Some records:

■ ■ ■ ■

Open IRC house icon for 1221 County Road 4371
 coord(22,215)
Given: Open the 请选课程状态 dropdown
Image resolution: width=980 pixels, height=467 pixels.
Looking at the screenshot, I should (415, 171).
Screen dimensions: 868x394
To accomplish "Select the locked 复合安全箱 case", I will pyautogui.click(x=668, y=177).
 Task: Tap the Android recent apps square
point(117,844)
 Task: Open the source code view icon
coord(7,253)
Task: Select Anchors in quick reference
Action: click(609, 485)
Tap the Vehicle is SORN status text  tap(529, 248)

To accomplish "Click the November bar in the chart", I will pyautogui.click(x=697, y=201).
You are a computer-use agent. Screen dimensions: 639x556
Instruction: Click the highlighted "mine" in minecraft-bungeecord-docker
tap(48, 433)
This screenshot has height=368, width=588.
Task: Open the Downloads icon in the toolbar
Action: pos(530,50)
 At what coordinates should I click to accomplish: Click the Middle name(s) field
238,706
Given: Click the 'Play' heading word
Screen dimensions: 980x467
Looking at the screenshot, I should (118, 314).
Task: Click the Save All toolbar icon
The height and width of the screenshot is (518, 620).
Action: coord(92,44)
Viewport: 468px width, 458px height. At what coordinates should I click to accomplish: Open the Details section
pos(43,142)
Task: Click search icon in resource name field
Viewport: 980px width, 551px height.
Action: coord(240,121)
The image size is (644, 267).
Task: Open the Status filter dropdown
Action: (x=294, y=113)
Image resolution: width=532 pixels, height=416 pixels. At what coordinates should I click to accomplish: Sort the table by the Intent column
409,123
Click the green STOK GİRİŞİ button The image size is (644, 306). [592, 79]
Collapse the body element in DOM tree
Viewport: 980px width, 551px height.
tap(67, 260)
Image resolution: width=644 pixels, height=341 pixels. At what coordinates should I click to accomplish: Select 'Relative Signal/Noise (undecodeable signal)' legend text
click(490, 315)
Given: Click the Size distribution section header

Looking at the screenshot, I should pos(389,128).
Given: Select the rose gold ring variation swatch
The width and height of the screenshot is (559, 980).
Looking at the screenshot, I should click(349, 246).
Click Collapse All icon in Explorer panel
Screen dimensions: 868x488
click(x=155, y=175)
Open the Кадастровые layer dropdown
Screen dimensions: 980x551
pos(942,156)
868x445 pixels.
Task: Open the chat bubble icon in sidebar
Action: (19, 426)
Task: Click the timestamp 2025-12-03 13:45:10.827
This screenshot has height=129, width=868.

■ ■ ■ ■

*REQUIRED WORK*.
Reproduce every line of the entries above verbatim.

*RESPONSE*.
Open IRC house icon for 1221 County Road 4371
 coord(22,215)
Given: Open the 请选课程状态 dropdown
Image resolution: width=980 pixels, height=467 pixels.
Looking at the screenshot, I should (415, 171).
Screen dimensions: 868x394
To accomplish "Select the locked 复合安全箱 case", I will pyautogui.click(x=668, y=177).
 Task: Tap the Android recent apps square
point(117,844)
 Task: Open the source code view icon
coord(7,253)
Task: Select Anchors in quick reference
Action: click(609, 485)
Tap the Vehicle is SORN status text  tap(529, 248)

To accomplish "Click the November bar in the chart", I will pyautogui.click(x=697, y=201).
You are a computer-use agent. Screen dimensions: 639x556
Instruction: Click the highlighted "mine" in minecraft-bungeecord-docker
tap(48, 433)
This screenshot has height=368, width=588.
Task: Open the Downloads icon in the toolbar
Action: pos(530,50)
 At what coordinates should I click to accomplish: Click the Middle name(s) field
238,706
Given: Click the 'Play' heading word
Screen dimensions: 980x467
Looking at the screenshot, I should (118, 314).
Task: Click the Save All toolbar icon
The height and width of the screenshot is (518, 620).
Action: coord(92,44)
Viewport: 468px width, 458px height. At what coordinates should I click to accomplish: Open the Details section
pos(43,142)
Task: Click search icon in resource name field
Viewport: 980px width, 551px height.
Action: coord(240,121)
The image size is (644, 267).
Task: Open the Status filter dropdown
Action: (x=294, y=113)
Image resolution: width=532 pixels, height=416 pixels. At what coordinates should I click to accomplish: Sort the table by the Intent column
409,123
Click the green STOK GİRİŞİ button The image size is (644, 306). [592, 79]
Collapse the body element in DOM tree
Viewport: 980px width, 551px height.
tap(67, 260)
Image resolution: width=644 pixels, height=341 pixels. At what coordinates should I click to accomplish: Select 'Relative Signal/Noise (undecodeable signal)' legend text
click(490, 315)
Given: Click the Size distribution section header

Looking at the screenshot, I should pos(389,128).
Given: Select the rose gold ring variation swatch
The width and height of the screenshot is (559, 980).
Looking at the screenshot, I should click(349, 246).
Click Collapse All icon in Explorer panel
Screen dimensions: 868x488
click(x=155, y=175)
Open the Кадастровые layer dropdown
Screen dimensions: 980x551
pos(942,156)
868x445 pixels.
Task: Open the chat bubble icon in sidebar
Action: (19, 426)
Task: Click the timestamp 2025-12-03 13:45:10.827
This screenshot has height=129, width=868.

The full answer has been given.